Written task = Resume the teacher's essay on coming of age below, picking up right after its last sentence, the one about dictionary definitions.

Document segment =
ELLI SHELLIST
I suppose it’s appropriate to write here that the editor who invited me to write here is a former student, who I met when she was a fresh-faced freshman, freshly bat mitzvah’d. The course I taught her was called “English 9 Honors: Coming of Age.” To Kill a Mockingbird and The Catcher in the Rye were among the tried-and-true standbys on the curriculum. The idea was to teach students to read, write, and think critically about what it meant to “come of age.” It was my third year teaching the course, and already I was beginning to wonder whether the only coming-of-age experience many of my students were undergoing was being forced to wonder whether there was such a thing as coming of age, and what one had to do to achieve such a milestone. How could one facilitate the transition from child to adult? What hard truth had to be confronted? How much innocence lost? I worried about being complicit in a misleading narrative that “coming of age” was something actively done, the result of some ritual, formal or informal. I feel deeply honored that my former student would ask for my perspective on a phenomenon I’ve grown more and more distrustful of with each passing year.
All the dictionary definitions [of coming of age] are variations on crossing the threshold between childhood and adulthood.

Dataset excerpt:
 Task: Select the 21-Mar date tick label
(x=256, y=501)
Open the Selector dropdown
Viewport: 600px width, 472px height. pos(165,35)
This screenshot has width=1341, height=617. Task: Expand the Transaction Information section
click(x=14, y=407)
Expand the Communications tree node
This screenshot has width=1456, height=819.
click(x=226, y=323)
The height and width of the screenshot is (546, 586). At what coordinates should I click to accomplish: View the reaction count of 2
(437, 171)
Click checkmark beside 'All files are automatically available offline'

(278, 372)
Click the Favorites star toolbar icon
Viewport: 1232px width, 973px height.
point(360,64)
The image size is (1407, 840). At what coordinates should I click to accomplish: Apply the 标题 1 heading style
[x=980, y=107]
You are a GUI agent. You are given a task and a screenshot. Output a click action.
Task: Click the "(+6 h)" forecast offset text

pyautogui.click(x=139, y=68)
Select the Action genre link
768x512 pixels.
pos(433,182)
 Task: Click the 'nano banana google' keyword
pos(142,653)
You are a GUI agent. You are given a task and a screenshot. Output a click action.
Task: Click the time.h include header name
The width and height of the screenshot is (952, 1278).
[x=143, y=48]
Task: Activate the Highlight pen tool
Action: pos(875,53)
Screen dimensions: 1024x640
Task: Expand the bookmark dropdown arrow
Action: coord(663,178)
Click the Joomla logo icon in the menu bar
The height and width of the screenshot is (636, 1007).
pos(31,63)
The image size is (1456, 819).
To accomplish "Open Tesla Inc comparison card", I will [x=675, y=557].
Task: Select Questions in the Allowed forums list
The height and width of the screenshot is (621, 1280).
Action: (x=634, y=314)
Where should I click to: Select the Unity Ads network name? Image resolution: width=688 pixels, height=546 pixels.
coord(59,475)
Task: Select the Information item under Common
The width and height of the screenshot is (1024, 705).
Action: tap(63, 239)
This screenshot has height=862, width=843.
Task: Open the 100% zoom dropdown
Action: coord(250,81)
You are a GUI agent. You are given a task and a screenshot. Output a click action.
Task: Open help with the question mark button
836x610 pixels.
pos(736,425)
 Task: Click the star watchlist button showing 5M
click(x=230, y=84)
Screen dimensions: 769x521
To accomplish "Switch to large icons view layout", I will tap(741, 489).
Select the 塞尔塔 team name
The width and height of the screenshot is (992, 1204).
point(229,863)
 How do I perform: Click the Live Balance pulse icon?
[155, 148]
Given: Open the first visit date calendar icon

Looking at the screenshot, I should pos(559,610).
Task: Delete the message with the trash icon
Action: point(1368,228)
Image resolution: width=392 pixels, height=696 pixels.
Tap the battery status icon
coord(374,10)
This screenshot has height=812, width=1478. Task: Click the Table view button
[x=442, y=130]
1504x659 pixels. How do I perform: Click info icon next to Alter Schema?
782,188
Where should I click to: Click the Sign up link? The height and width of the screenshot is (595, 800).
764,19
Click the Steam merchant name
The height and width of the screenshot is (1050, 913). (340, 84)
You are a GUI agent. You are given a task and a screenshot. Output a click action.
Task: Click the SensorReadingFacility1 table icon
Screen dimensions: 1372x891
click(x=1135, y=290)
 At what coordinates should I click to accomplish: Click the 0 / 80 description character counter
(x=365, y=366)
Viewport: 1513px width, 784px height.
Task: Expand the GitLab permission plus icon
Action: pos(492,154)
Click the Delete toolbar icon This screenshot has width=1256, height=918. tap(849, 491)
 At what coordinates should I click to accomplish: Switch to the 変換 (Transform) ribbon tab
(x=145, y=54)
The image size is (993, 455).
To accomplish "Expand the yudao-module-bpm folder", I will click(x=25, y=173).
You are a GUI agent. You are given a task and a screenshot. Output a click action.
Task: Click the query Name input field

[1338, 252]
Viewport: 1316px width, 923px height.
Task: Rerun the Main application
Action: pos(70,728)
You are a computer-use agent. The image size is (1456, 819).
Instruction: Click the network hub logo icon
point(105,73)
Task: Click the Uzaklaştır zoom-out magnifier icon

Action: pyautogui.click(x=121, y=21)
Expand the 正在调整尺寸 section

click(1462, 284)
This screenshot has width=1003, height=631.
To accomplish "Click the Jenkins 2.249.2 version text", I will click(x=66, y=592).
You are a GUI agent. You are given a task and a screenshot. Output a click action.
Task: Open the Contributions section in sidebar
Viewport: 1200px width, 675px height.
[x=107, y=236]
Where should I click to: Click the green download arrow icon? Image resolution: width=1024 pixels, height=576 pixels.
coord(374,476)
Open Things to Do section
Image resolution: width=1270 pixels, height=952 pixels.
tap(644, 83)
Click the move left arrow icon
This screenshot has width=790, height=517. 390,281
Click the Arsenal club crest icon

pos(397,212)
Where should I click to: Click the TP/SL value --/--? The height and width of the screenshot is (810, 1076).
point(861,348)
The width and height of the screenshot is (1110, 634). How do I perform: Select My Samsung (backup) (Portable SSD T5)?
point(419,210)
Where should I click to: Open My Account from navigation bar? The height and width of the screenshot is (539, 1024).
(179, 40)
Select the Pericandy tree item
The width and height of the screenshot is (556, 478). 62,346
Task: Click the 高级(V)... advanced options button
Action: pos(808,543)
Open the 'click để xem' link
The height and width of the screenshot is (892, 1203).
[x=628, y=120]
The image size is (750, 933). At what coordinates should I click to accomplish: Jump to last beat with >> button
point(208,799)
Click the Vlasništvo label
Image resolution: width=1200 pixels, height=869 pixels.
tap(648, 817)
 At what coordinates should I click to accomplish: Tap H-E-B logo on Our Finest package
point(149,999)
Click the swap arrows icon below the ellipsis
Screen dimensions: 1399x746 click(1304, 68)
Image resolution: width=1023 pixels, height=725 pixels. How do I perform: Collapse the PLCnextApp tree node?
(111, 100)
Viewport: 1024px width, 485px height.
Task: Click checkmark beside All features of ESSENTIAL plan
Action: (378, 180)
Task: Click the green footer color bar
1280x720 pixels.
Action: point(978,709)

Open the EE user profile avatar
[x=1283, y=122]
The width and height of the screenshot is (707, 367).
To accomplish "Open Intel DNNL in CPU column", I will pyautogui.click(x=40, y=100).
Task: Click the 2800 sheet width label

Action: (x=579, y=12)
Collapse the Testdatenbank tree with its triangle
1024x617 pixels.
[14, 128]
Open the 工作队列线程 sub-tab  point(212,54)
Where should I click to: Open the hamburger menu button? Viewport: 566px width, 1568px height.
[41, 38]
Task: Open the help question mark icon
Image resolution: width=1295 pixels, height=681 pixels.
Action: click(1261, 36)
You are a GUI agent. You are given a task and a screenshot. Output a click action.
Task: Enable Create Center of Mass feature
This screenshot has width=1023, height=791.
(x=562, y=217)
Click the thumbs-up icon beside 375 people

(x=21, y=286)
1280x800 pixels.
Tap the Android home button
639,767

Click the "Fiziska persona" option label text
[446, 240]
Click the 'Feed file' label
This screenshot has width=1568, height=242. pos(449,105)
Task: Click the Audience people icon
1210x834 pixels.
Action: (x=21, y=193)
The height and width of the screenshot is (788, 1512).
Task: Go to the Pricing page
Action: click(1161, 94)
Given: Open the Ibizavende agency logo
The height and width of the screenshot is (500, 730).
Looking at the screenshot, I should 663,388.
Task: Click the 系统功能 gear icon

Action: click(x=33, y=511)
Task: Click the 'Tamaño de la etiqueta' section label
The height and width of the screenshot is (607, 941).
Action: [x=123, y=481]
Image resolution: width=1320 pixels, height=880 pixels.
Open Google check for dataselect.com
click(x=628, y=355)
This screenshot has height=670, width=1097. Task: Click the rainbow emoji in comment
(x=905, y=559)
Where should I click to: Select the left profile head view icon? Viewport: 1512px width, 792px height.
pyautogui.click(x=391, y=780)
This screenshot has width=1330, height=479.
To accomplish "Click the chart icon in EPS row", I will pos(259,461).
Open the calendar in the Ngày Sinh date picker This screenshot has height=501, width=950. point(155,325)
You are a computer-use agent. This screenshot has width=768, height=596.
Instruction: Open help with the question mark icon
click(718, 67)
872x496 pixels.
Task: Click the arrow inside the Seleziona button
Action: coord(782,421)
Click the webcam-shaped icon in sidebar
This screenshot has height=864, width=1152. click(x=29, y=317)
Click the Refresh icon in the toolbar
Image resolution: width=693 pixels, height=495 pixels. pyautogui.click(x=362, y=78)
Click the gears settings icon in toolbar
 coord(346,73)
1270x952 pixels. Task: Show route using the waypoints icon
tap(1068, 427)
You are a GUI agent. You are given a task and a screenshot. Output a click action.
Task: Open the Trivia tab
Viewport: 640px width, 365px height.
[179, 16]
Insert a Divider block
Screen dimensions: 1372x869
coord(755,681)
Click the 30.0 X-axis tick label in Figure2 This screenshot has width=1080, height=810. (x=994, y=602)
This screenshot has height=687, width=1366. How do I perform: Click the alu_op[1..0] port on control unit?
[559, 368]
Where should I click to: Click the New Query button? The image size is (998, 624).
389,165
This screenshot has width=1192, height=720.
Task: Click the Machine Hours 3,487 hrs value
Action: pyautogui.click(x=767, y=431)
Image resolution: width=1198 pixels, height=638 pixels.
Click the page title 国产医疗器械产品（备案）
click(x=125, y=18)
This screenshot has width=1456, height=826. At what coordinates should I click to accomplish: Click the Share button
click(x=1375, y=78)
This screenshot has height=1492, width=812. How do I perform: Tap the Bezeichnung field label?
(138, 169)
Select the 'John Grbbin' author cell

Written response =
1929 oil painting by Oscar Rex titled Bar Mitzvah in a Synagogue | Source: Wikipedia
I myself never had a Bar Mitzvah, but if I had, it would not have made a man of me, no more than losing my virginity at that age would have. In both cases, I’d be doing something I didn’t fully understand, for all the wrong reasons. My father told me it was my decision whether to have a bar mitzvah, but I was only allowed to make that decision once I’d completed a year’s worth of bar mitzvah training. Dad was operating under the assumption that I would surely go through with it after investing all that time and effort into learning to sight-read Hebrew and co-writing an exegesis of a passage from the Torah. If that was not enough, he had faith in my profit motive. I’d have made a killing, and that was almost enticement enough to haul myself, in all of my spindly awkwardness and epic insecurity, before 300+ strange adults and a smattering of my smart-assed peers to sing aloud in another language. In the end, though, I told my parents that I believed it was ethically wrong to become a man in the eyes of a God I didn’t necessarily believe in, just to make a few bucks. “Wouldn’t that make me some sort of hypocrite?” I asked them, fully aware that the real hypocrisy in the proceedings was my using religious conviction — or a lack thereof — to justify my own cowardice. The relative existence of God felt gauzily abstract compared with hundreds of eyes gazing critically at me from beneath their yarmulke. The whole thing’s stupid, I insisted to my already-bar mitzvah’d friends. None of you will be any more of an adult than me for having done this. They agreed. Nope; just richer. They were kind enough not to add: and braver.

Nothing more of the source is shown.